Wednesday, July 27, 2011

America’s Debt Crisis

Sources:
Economist: America's Debt: Shame on Them
GuardianMedia:U.S. Budget Ceiling Standoff
WSJ:Obama Backs New Senate Debt Plan ; Gridlock for Debt Talks

Earlier this month, United States President Barack Obama announced his support for a $3.7 trillion deficit-reduction plan revealed by a group of six Republic and Democratic Senators. The proposal comes as the latest effort on the part of the President to shrink the deficit and strike a deal on the government’s debt ceiling of $14.29 trillion by August 2. Raising the debt ceiling is an urgent matter, as treasury officials have warned that the government will not be able to pay all of its bills by August 2 without an increase in the debt limit by then.

Among the government’s financial obligations that will be affected are Social Security benefits, military pensions, contractor payments and interest on its debt. Similarly, the United States faces a possible down grading of its triple-A rating by all three major credit rating firms if the President and Congress do not reach an agreement to increase the debt ceiling. This possible rating downgrade is especially troublesome as a lower rating could increase borrowing costs for the government, households and businesses.

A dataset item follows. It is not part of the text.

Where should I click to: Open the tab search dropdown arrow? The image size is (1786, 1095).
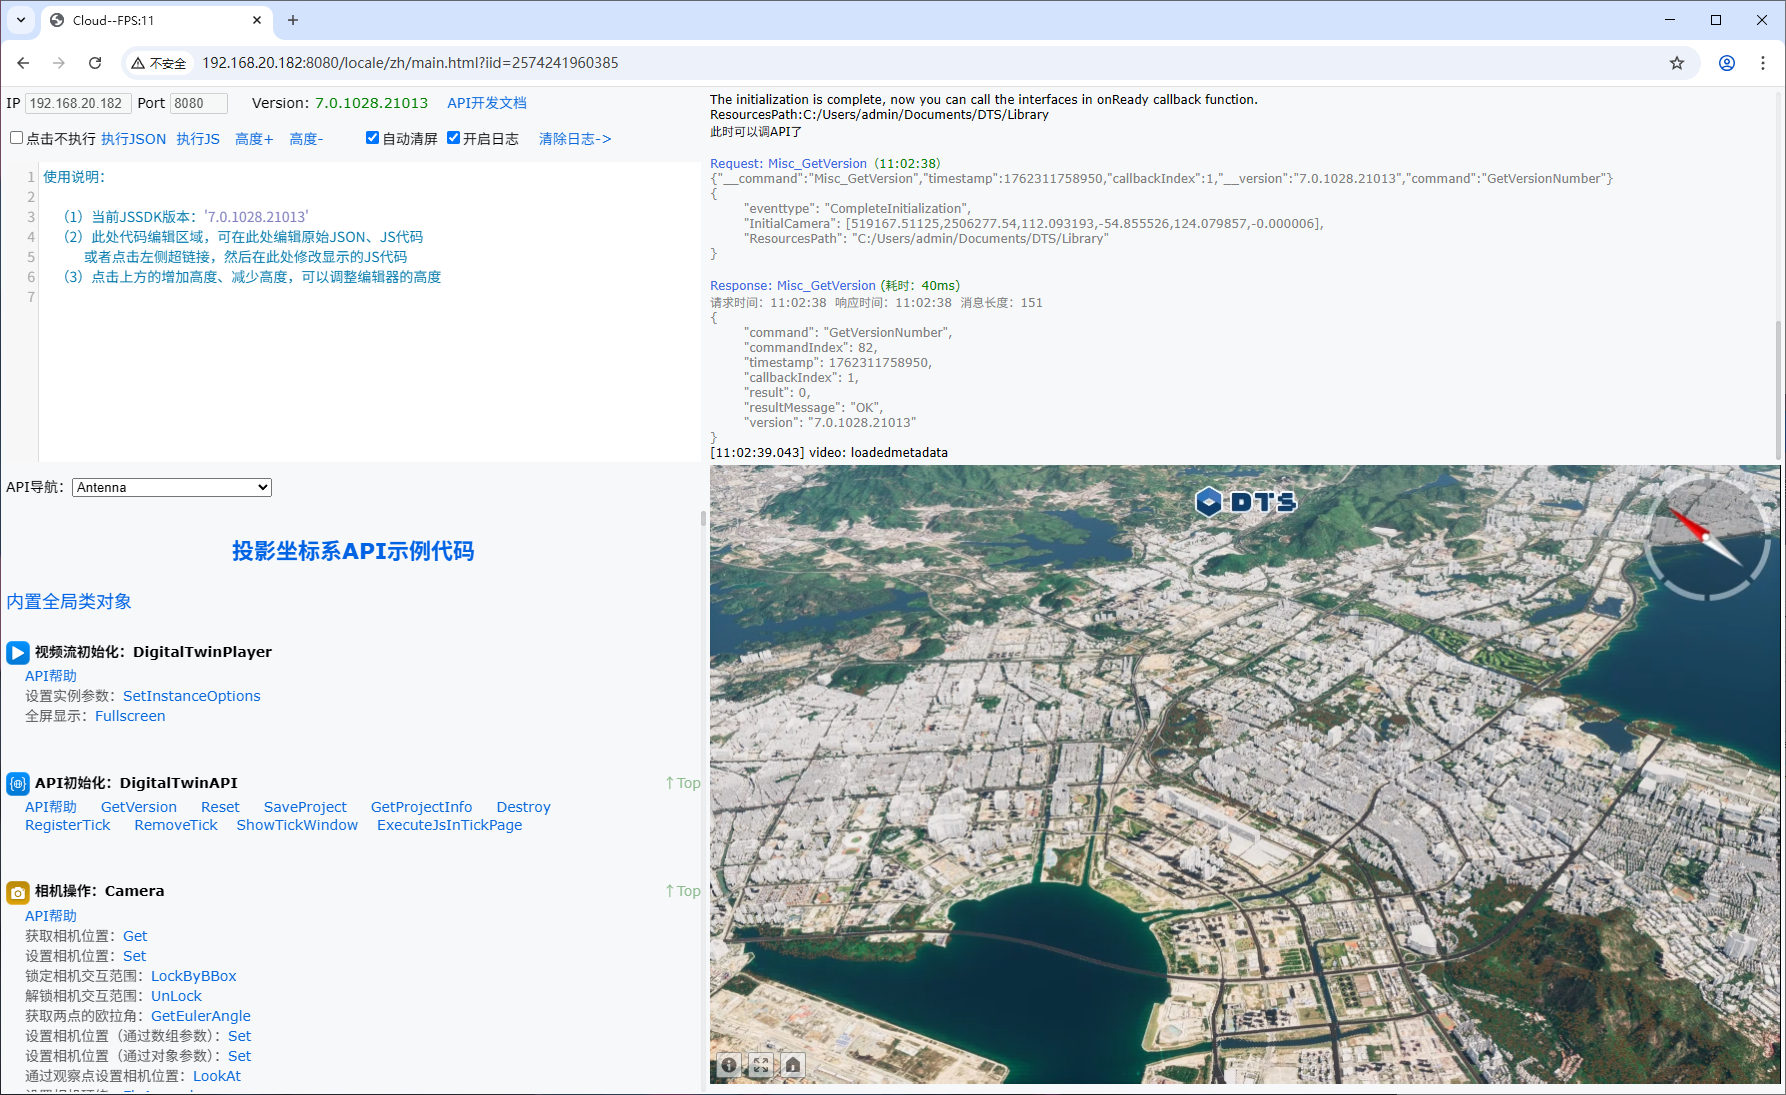21,20
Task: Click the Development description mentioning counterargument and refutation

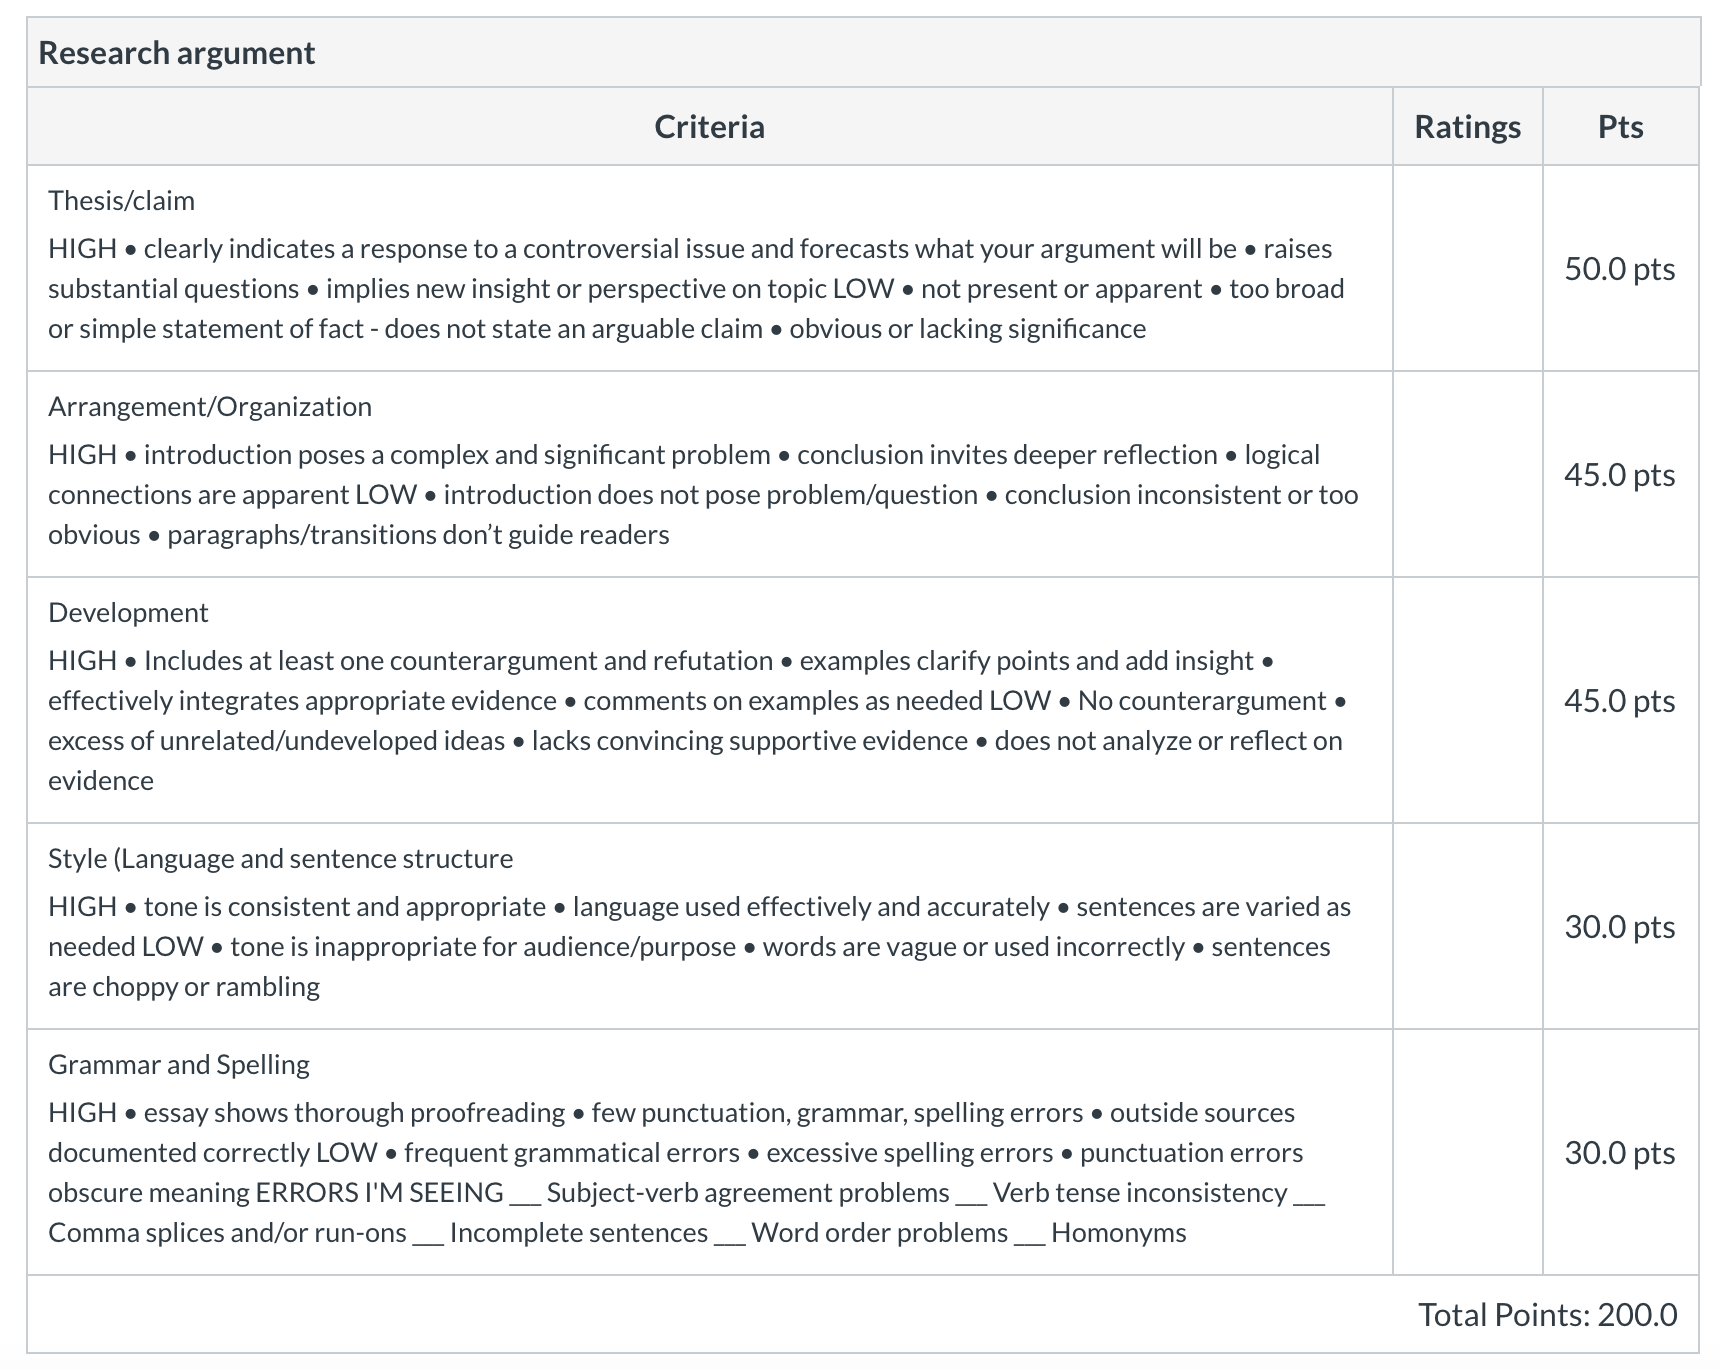Action: [x=697, y=721]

Under the United States separation of powers system, Congress is in charge of the spending power and as such it is the branch of government that must authorize any extension of the debt ceiling. Currently, there are a variety of different plans that Congress is considering. The front runner among these plans is the so-called “Gang of Six” Plan, named after the six Republican and Democratic senators who proposed it. Under this plan, the country’s deficit would be cut by $3.7 trillion over 10 years. The deficit reduction would come from spending cuts (74%) and new taxes (26%). It would impose spending cuts and caps in the cost-of-living increases for Social Security and other programs. Also, the plan would make big changes to the tax code by lowering personal and corporate tax rates, eliminating the Alternative Minimum Tax, and reducing many deductions and tax breaks.

Other proposed plans include the McConnell/Reid “Plan B” which would allow the president to raise the debt ceiling by $2.5 trillion in three steps through 2012 and the House GOP’s “Cut, Cap, Balance” plan under which spending would be cut by $2.4 trillion over ten years and a statutory spending cap with a constitutional amendment for the president to submit a balanced budget each year would be required.